Excerpted text below:

Coronavirus cases in New York overwhelming hospitals in US epicenter
Iran Press TV
Friday, 27 March 2020 10:06 AM
Coronavirus cases in the state and city of New York continue to surge, with hospital staff working extra shifts and searching desperately for more medical supplies as they battle a quickly growing death toll and infections at the US epicenter of the global pandemic.
At the beginning of the COVID-19 crisis, the majority of patients in New York and other US cities were the elderly or sick, but more young and healthy people are now becoming seriously ill, US public health officials and medical personnel say.
"Now it's 50-year-olds, 40-year-olds, 30-year-olds," one respiratory therapist, who works at the Jewish Medical Center in the New York City borough of Queens, told AFP.
They "didn't listen about not going out or protecting themselves and washing their hands," he added.
"To watch somebody in their thirties die, it's hard. You can't have visitors. They're in the room by themselves on a ventilator. It's very depressing."
New York state Governor Andrew Cuomo has ordered hospitals to increase their capacity by 50 percent, or even double it if possible, as the state's coronavirus death tally soars.
New York City is the epicenter of the coronavirus outbreak in the US, where cases have been doubling every three days and now account for more than half of all US cases.
The number of COVID-19 cases in New York City increased by 3,537 to 21,393, Cuomo said Thursday. At least 385 people have died.

End of Excerpted text.
Entries shown below:

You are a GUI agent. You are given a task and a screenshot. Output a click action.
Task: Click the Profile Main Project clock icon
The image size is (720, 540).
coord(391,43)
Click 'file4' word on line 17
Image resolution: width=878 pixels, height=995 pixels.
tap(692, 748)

End of Entries shown.

## Problem statement
In the article on coronavirus cases in New York, give the passage from "New York City is" up to and including "people have died." again, changing "Thursday" to "Wednesday".

## Reply
New York City is the epicenter of the coronavirus outbreak in the US, where cases have been doubling every three days and now account for more than half of all US cases.
The number of COVID-19 cases in New York City increased by 3,537 to 21,393, Cuomo said Wednesday. At least 385 people have died.